Monday morning. You export orders, customer records, and cart events because you want one clear answer, such as which paid campaign brings customers who buy twice instead of once. An hour later, you are staring at three files that should fit together but do not.

That gap between export and answer is the effective start of analysis.

In e-commerce, data prep is less about tidying a spreadsheet for its own sake and more about protecting the decision you plan to make from it. If product names differ across files, cart activity will not line up with orders. If customer IDs are missing or inconsistent, repeat purchase analysis falls apart. If timestamps are stored in different formats or time zones, daily sales trends and checkout drop-off patterns can look wrong.

The fix is a simple pipeline. Pull the right exports, line up the fields that belong together, clean only the columns tied to your question, and keep a record of what you changed. That approach works whether you are in Excel, Google Sheets, or pandas, and it keeps the project manageable for a store owner doing a first serious cleanup.

A small example makes the point. If the goal is to understand cart abandonment, focus on session ID, customer ID, product SKU, event time, checkout status, and source or campaign. In Excel or Sheets, that might mean filtering blank session IDs, trimming extra spaces from SKUs, and checking whether event times sort correctly. In pandas, it often starts with a few lines such as df['sku'] = df['sku'].str.strip() and pd.to_datetime(df['event_time']) so the same cart can be traced from add-to-cart to checkout.

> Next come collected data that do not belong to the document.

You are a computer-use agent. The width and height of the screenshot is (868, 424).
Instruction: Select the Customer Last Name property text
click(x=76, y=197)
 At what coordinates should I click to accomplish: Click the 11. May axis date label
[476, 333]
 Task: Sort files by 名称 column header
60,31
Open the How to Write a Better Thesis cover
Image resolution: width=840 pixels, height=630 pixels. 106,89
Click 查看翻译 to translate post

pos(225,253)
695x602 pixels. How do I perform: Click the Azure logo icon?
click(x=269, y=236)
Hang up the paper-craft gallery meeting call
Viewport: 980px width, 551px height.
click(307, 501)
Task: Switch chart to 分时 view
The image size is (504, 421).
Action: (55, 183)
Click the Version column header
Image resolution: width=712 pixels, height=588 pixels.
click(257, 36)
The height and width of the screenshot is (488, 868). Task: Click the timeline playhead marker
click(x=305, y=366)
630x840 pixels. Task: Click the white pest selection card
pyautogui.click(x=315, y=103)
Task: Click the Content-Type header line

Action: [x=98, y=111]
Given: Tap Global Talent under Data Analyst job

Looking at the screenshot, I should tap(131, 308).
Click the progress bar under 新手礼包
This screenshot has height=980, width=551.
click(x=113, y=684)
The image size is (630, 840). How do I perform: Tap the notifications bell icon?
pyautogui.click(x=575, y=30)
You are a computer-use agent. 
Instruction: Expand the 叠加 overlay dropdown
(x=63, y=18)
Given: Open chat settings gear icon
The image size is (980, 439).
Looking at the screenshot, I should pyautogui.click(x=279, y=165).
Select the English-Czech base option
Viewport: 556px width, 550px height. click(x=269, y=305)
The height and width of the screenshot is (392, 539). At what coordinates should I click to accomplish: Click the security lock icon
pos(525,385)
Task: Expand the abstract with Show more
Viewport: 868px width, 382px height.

Use the business question to set the boundary. Merchants often lose time cleaning every column in the export, including notes, tags, or internal fields that will never be analyzed. If the question is customer lifetime value, spend your effort on customer identifiers, order dates, refunds, and net sales. If the question is channel performance, align source, medium, campaign, and order value first. The right scope keeps the work tied to business metrics that actually guide decisions.

Stores that pull data from Shopify, ad platforms, email tools, and behavior tracking run into another problem. The files were created by different systems with different naming rules. That is why even a spreadsheet-based workflow benefits from understanding how data is extracted, transformed, and loaded across tools. Merchants dealing with disconnected exports can get useful context from these modern ETL strategies, especially when order data and cart activity do not line up cleanly.

Practical rule: Clean the fields that affect the decision in front of you first, then expand only if the analysis requires it.

First Look Collecting and Profiling Your Data

A frequent initial error is editing the only copy available. Don't do that. Keep your raw export untouched and work from a duplicate.

That isn't just cautious housekeeping. A reliable workflow should preserve an untouched raw copy, run an initial frequency scan for impossible values, and inspect suspicious cases before any inferential analysis, because outlier handling should be decided before hypothesis testing to avoid post-hoc bias, as noted in this raw-data preparation guide.

Start with a copy and a simple inventory

Open your copied file in Excel, Google Sheets, or pandas and answer basic questions first:

How many rows are there
How many columns are there
What does each column appear to represent
Which columns should be IDs, dates, numbers, or categories
Which fields have obvious blanks or strange values

In Excel or Sheets, start with COUNT, COUNTA, filters, and sorting. In pandas, df.shape, df.info(), and df.describe(include='all') give you a fast health check.

Small examples help:

Excel or Sheets row count: =COUNTA(A:A)
Excel or Sheets blanks in email column: =COUNTBLANK(C:C)
pandas shape: df.shape
pandas missing values: df.isna().sum()

You're not fixing anything yet. You're building a punch list.

Look for patterns, not isolated errors

A blank phone number might not matter. A blank traffic source on a large chunk of orders probably does. A single strange order total may be a typo. A whole block of strange totals may point to a formatting import issue.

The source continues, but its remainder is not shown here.